Mr Campbell (pictured) told BBC Radio that some differences between the parties had been partly resolved.

“It will be the case that there will be more talks,” he said. “Hopefully they will be more productive than they have been recently and gaps have been narrowed.

However, Sinn Fein's John O’Dowd said in response that “another round of talks for talks’ sake” have no political or public credibility.

He said the focus should be on implementing previous agreements.

“After the last phase of talks failed Sinn Fein met with both the Taoiseach and British Prime Minister to make clear that it is now their responsibility to bring forward proposals for meaningful talks which have agreement as an objective and can reach a successful conclusion,” he said.

“The focus must therefore be on the implementation of previous agreements and the delivery of a rights-based society rather than venue or process which will not resolve these fundamental difficulties.”
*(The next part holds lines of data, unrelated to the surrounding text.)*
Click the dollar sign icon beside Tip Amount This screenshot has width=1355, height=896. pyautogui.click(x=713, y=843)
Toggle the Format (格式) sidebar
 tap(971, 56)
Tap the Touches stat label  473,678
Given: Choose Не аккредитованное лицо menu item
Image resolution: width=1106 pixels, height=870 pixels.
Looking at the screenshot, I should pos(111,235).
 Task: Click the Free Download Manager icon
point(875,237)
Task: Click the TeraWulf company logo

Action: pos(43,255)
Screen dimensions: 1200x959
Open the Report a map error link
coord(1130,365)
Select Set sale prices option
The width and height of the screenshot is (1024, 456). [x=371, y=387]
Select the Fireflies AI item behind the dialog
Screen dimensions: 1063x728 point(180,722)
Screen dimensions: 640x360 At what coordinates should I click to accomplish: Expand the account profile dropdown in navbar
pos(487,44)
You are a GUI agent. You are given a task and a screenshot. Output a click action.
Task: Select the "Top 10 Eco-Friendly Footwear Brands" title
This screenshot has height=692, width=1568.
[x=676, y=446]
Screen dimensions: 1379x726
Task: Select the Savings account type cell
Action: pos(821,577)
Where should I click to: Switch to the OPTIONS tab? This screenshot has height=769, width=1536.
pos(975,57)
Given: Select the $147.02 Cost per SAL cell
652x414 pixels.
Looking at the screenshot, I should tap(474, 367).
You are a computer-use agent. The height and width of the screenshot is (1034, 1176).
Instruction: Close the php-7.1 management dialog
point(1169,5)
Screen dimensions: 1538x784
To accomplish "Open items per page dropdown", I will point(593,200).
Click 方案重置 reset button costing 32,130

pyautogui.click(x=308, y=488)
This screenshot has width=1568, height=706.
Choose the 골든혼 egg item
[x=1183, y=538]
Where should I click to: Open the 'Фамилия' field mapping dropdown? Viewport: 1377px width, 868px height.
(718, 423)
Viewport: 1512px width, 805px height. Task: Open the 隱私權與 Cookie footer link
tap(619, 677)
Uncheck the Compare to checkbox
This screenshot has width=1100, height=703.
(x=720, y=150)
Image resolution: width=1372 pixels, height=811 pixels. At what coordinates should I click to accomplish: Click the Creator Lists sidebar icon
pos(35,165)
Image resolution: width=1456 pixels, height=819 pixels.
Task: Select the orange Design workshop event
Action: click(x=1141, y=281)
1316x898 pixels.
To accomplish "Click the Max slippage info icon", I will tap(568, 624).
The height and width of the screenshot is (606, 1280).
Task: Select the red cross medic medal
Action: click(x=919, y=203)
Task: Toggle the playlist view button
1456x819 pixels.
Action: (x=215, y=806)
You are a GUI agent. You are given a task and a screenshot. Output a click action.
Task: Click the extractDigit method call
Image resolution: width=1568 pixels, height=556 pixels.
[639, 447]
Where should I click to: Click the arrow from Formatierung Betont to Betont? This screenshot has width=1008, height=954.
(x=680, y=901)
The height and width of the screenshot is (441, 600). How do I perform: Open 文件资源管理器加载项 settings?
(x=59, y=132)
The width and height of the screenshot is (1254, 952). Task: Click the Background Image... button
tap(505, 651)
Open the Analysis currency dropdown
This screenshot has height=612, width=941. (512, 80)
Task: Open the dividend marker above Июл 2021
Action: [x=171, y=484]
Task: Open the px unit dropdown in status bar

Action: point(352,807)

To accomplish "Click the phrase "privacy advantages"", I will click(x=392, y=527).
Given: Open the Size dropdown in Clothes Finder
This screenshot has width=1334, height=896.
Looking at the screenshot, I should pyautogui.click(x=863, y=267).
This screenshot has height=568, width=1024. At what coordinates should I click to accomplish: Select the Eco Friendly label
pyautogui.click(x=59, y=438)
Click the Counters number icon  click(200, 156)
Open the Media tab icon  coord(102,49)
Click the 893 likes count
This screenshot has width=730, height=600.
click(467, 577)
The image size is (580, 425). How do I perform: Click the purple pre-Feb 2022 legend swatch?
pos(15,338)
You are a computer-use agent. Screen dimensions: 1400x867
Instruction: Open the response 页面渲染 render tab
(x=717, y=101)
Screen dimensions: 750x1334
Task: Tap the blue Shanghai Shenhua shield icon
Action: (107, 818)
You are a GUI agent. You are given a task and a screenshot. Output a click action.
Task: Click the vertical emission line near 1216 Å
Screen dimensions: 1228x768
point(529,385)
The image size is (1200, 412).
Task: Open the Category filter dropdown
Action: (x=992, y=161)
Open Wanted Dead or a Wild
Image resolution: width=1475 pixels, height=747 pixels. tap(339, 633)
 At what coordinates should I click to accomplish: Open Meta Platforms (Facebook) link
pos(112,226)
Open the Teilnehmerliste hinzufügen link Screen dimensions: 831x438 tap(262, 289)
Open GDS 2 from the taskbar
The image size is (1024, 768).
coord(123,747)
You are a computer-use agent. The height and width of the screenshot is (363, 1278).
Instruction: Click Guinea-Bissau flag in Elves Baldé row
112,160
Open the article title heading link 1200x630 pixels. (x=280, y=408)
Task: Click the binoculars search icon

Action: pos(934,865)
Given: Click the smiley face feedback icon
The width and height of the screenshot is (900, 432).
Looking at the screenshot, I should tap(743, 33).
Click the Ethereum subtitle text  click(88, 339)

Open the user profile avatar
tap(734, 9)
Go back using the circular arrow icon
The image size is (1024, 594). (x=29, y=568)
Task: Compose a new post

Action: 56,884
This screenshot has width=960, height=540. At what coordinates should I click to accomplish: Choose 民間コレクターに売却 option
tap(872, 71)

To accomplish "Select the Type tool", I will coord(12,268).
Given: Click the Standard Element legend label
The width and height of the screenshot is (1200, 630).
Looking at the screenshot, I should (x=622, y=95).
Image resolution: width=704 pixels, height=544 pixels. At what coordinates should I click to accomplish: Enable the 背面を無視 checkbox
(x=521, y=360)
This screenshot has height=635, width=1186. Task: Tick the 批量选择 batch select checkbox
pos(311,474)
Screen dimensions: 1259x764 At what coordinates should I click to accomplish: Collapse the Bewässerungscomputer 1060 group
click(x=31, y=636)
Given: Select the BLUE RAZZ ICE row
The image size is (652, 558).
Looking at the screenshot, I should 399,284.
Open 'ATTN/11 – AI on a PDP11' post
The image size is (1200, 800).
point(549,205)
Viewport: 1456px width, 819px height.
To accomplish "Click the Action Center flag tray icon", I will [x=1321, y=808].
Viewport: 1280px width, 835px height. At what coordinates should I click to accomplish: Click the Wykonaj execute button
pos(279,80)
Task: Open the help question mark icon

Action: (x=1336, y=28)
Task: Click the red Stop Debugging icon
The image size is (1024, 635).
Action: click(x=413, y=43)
Meanwhile, the DUP has accused the Taoiseach Leo Varadkar of using “inflammatory language” after he said the Government want to see real and meaningful involvement in the Six Counties if efforts to restore Stormont fail.

Mr Varadkar said in the absence of devolved government in the North, he would not support Direct Rule from London.

“Essentially the Good Friday Agreement provides for matters that are not devolved to be dealt with by the British-Irish governmental conference and that’s what we will seek,” he said.

“We won’t be supporting Direct Rule. We didn’t support Direct Rule.

“So the alternative to the assembly and the executive being up and running is either a) an election, or b) convening the British-Irish governmental conference, and that’s what we’ll seek, and I should point out that is what the Good Friday Agreement says.”

Tanaiste and Foreign Affairs Minister Simon Coveney also suggested that Dublin may take an active role in the absence of power-sharing by “triggering Intergovernmental Conferences to make decisions on Northern Ireland.”

The British-Irish Intergovernmental Conference met five times during a previous Stormont collapse in 2006/2007. DUP leader Arlene Foster has dismissed it as a “talking shop”.

Asked if he envisaged a form of joint rule, the taoiseach said: “I wouldn’t use the term joint rule, because that’s not the term used in the Good Friday Agreement.

“The Good Friday Agreement speaks of a British-Irish governmental conference which is not joint rule because obviously the legislative powers remain at Westminster, but it does involve real and meaningful involvement of the Irish government.”

Deputy leader Nigel Dodds accused the Dublin government of “loose, inaccurate and misrepresentative language”, while DUP MP Jeffrey Donaldson said the Dublin government has “no mandate to govern” in the North.

“If you are going to repair relationships, the first thing you stop doing is using this type of inflammatory language,” he said.

In response to unuionist presure, a British government statement said: “We will never countenance any arrangement, such as joint authority, inconsistent with the principle of consent in the agreement.”

Senior Sinn Fein representative Alex Maskey suggested the response represented a “slapdown” for the Dublin government’s position.

Colleague Conor Murphy said the DUP and the British government need to focus on the creation of a new Executive.

“There will be no return to the status quo,” Mr Murphy said. “Sinn Fein is determined to see the restoration of sustainable power-sharing institutions on the basis of equality, rights and respect.”

He added: “Unionism’s faux outrage at the Taoiseach’s comments which are simply in line with the Good Friday Agreement is about deflecting attention from its denial of rights.

“Under the provisions of the Good Friday Agreement an intergovernmental conference involving the Irish and British governments should be called in the absence of political institutions.”